To validate the model predictions, we compared outcomes from the model with those from a statistical model linking changes in topography over 5 years as derived from LIDAR in relation to the initial marram spatial configuration as determined from aerial photographs in 2015 in Belgium (Figure 4; detailed methods in Supplementary Material 3, 4). Our model simulations (Figure 5, upper panels) were run for initial marram cover in the range 0.1–0.9 (as without marram cover, only erosion of the initialized sand volume is occurring without establishment and join counts between 20 and 70).

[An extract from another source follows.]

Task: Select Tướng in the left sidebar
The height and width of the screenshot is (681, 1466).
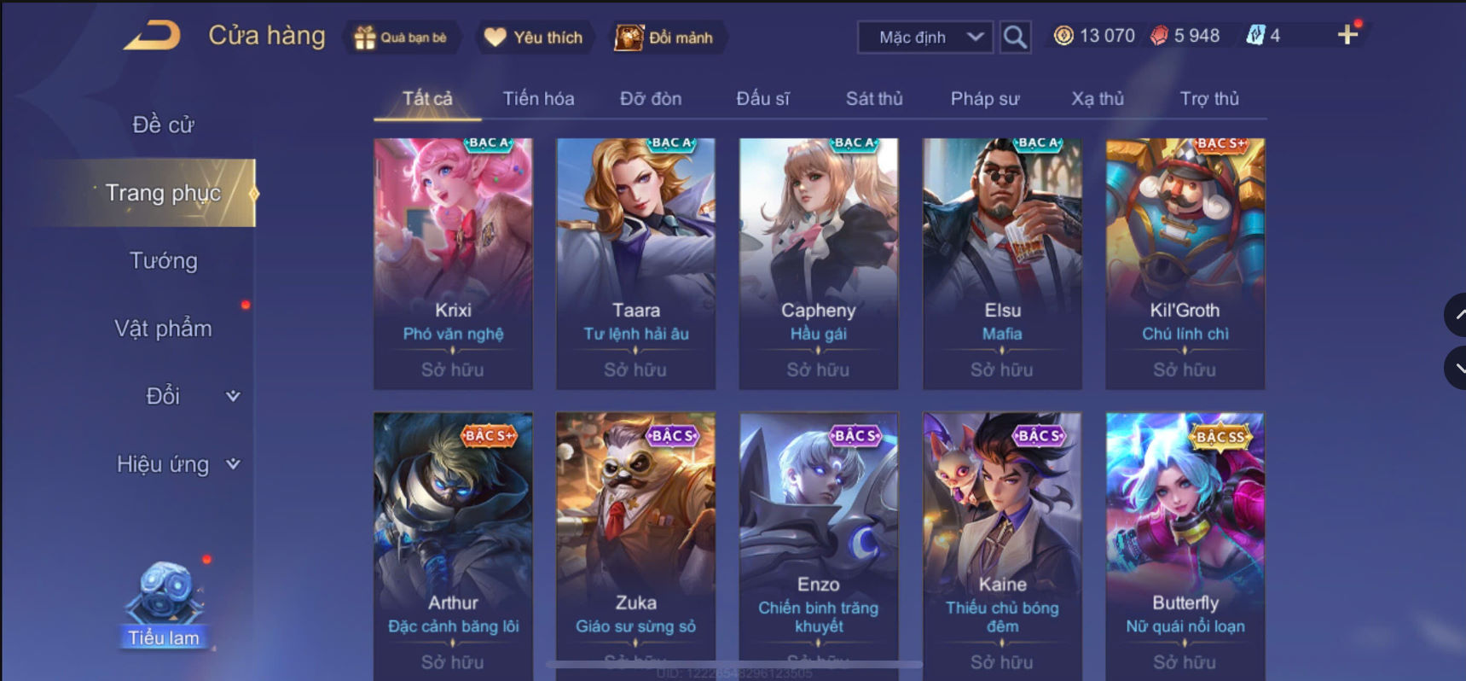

The modeled height changes agree in general terms with those observed. The observed larger effects in the field suggest slightly larger sand input, either due to sand availability or changes in wind strengths, from the beach as sand input initiated in the model based on rough estimates from the Belgian coast (Rauwoens and Strypsteen, unpublished data). Alternatively, the small scale of the mechanistic model may underestimate wind saturation and therefore sand displacements (see section “Discussion and Outlook”). Dune height increases at intermediate cover of marram grass, so P ∼0.5. However, the simulation model predicts increases to be maximal under low cover and more random (i.e., less clustered) distributions of the marram grass tussocks (low P and low JC). According to the simulation model, local changes in dune topography, estimated as the coefficient of variation (CV) of grid cell-level differences in height, show most changes occurring in dunes with clustered marram patches or patches with a low amount of vegetation, but more random patterns. Predicted changes from LIDAR follow the same pattern as the ones generated by the simulation model. Only under low cover and intermediate clumping, a more homogenous increase of the dune is predicted by the computer model.

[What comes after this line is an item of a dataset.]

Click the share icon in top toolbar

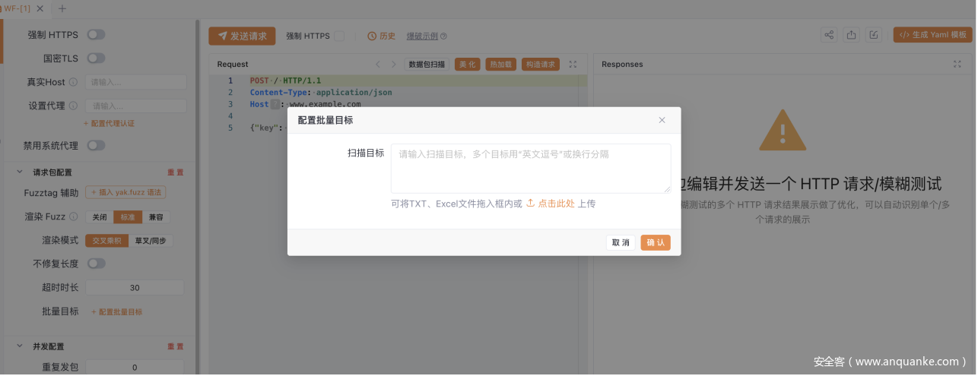(829, 35)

Analysis of the LIDAR data also showed decreasing dynamics with increasing distance from the sea (see Supplementary Material 4). The obtained effect sizes (Supplementary Material 4) and accompanying visualizations of the modeled effects (Figure 5) indicate that the observed changes in integrated dune height and form differ from those of the simulation in the sign and strength of the cover × spatial clustering (P:JC and the interaction between P² and JC). The most prominent difference lies in the predicted erosion dynamics under low marram cover and a strong clustering. This suggests that the sand accretion capacities of marram grass under these conditions needs to be re-evaluated.